Work to be completed:
Count the lines below that contain "agent". Give only the number.

Data for review:
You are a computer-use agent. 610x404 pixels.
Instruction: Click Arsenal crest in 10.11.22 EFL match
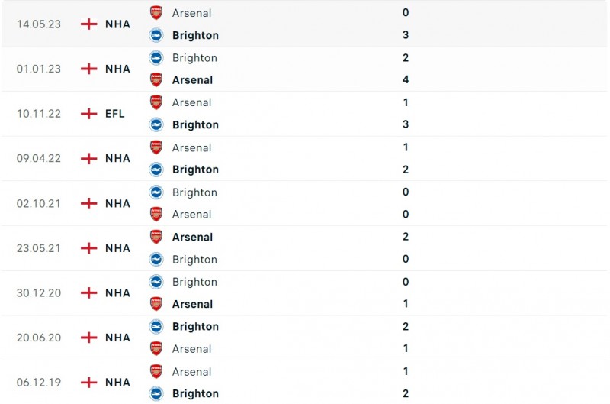[x=156, y=102]
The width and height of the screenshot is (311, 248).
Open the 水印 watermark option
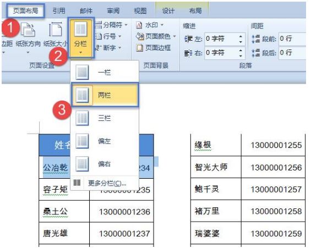150,25
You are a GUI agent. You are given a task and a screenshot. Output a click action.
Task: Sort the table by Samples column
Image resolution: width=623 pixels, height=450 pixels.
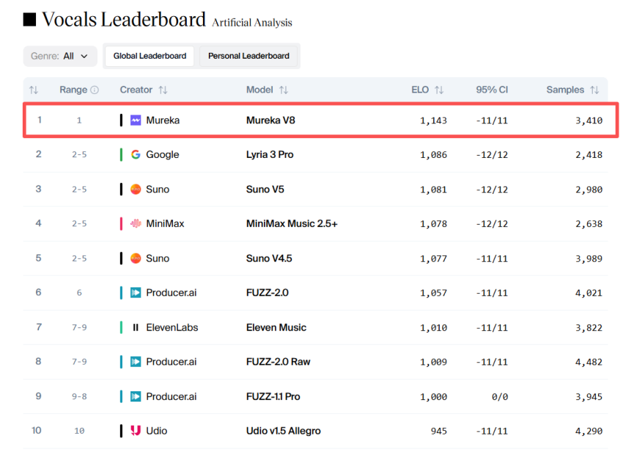(594, 90)
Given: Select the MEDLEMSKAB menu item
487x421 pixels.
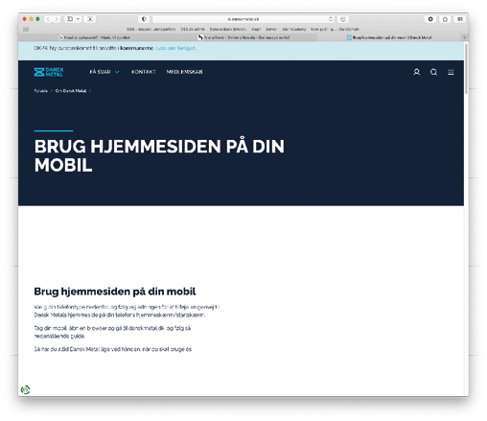Looking at the screenshot, I should click(184, 72).
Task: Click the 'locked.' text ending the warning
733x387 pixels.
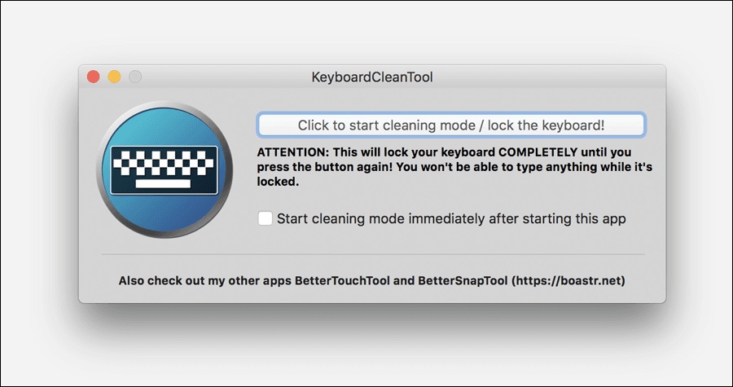Action: 279,183
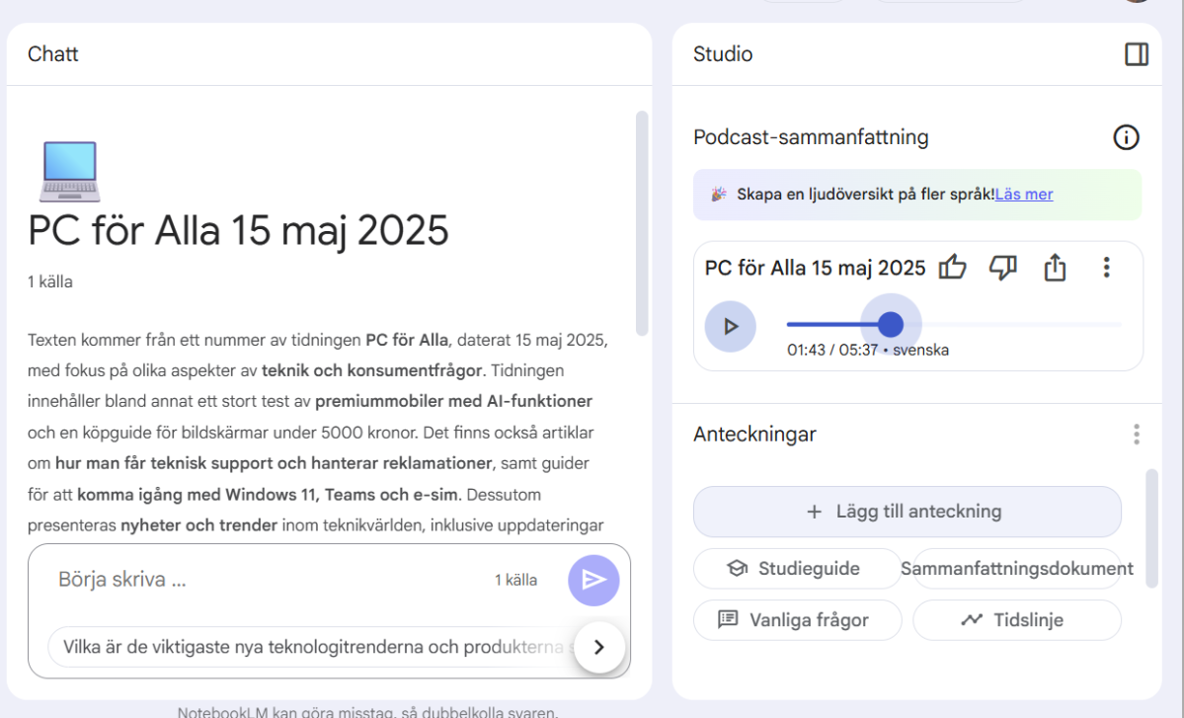Click the audio progress slider handle
1184x718 pixels.
point(891,324)
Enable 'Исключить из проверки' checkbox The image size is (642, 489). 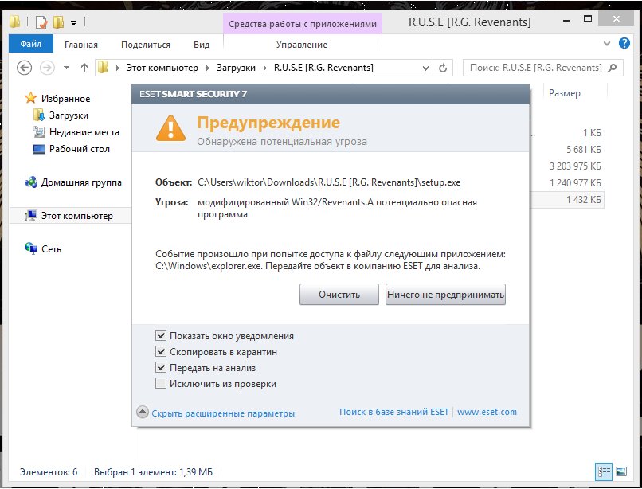point(162,384)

Solution to the exercise:
2